··· Input material ···

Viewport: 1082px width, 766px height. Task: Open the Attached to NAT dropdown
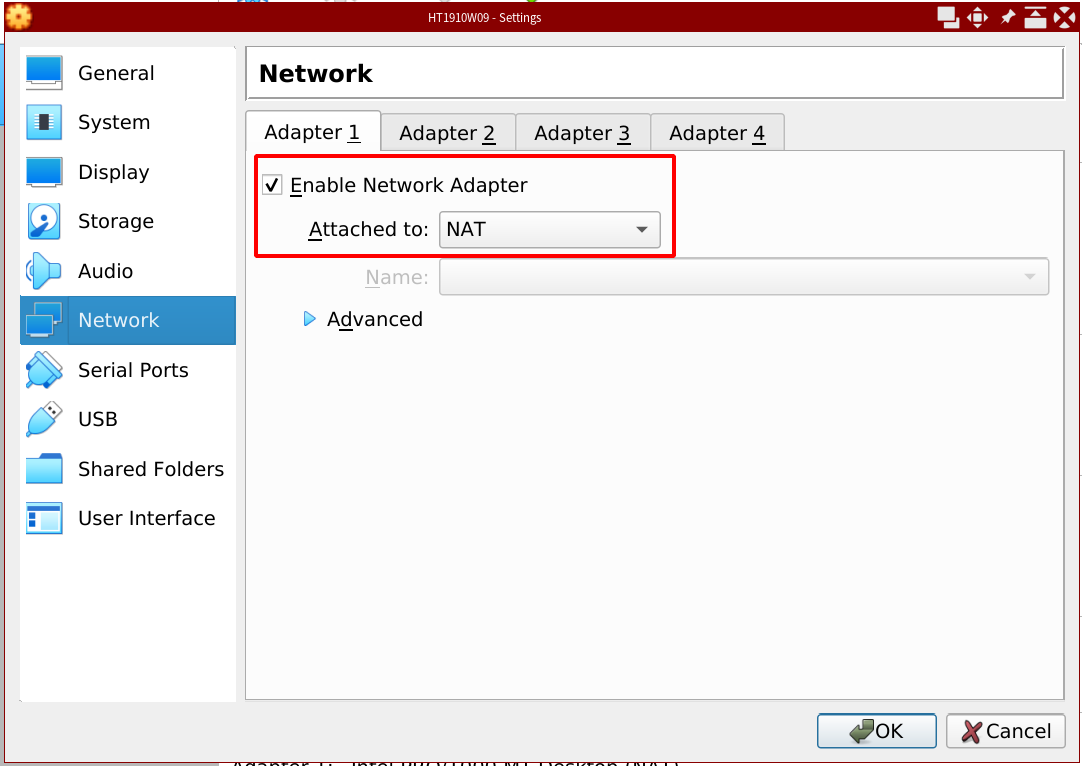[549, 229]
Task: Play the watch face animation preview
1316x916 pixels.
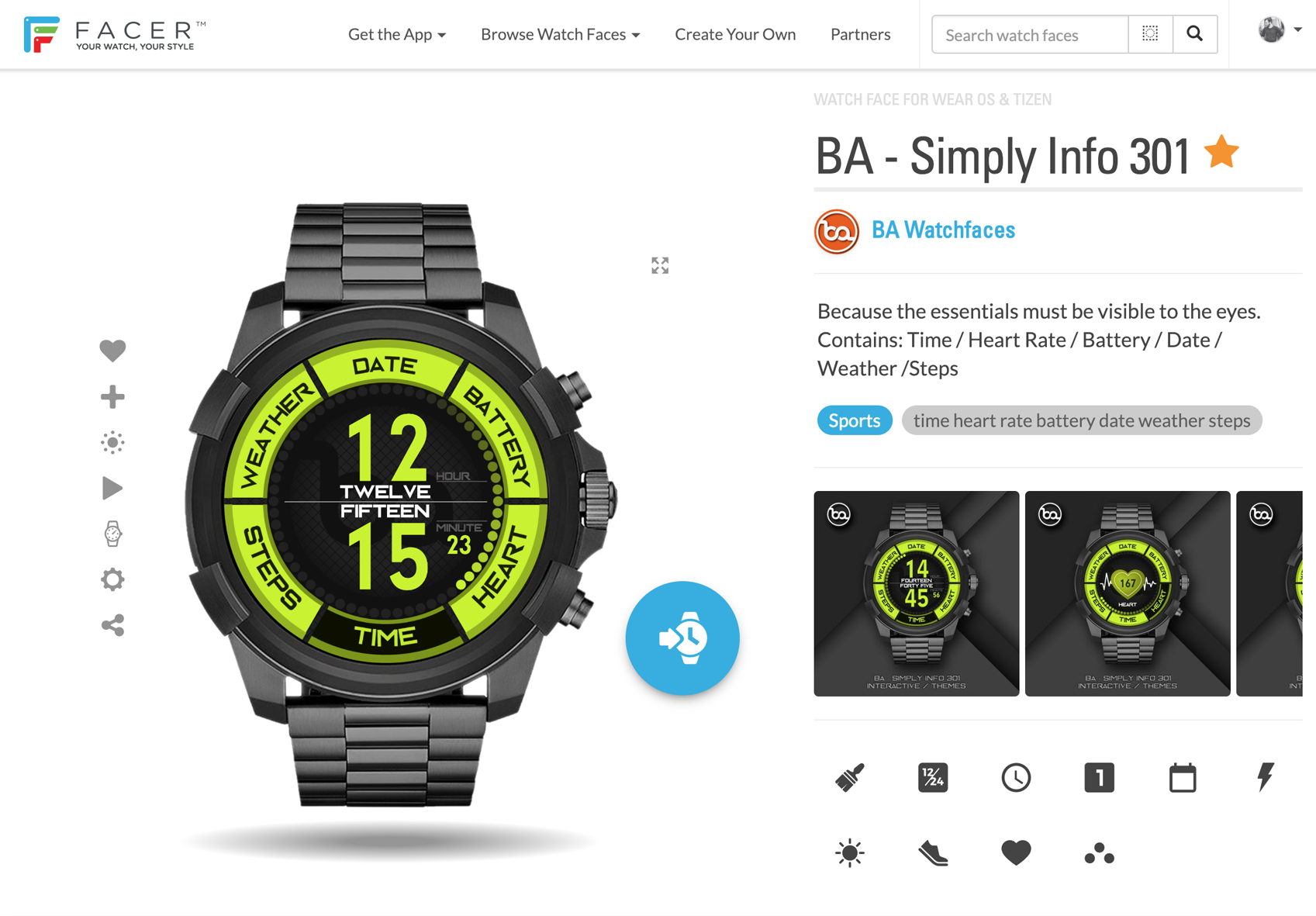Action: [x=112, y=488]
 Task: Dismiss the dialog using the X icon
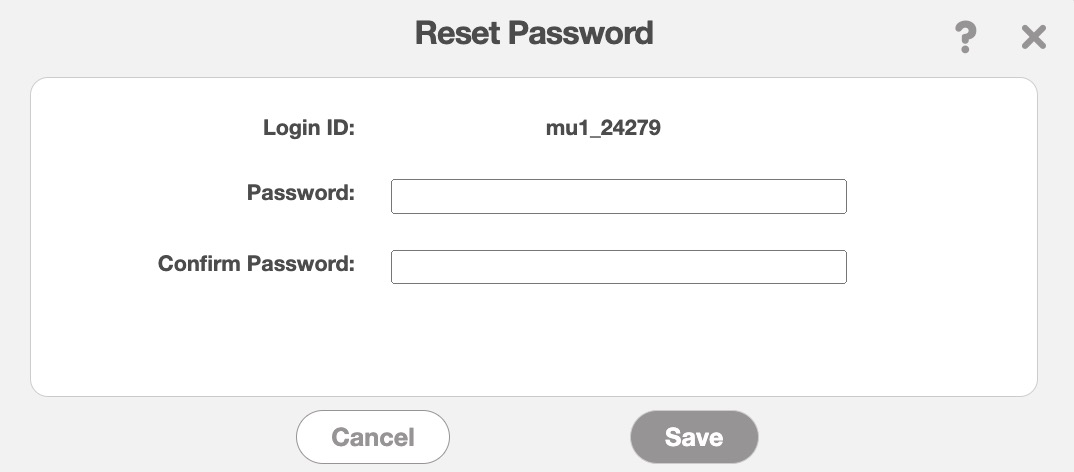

···

### Exercise brief
Copy every line of text from the records above word for word, leaving out the pictures.

### Task result
Viewport: 1082px width, 766px height. Task: Open the Attached to NAT dropdown
[549, 229]
Task: Play the watch face animation preview
1316x916 pixels.
Action: [x=112, y=488]
 Task: Dismiss the dialog using the X icon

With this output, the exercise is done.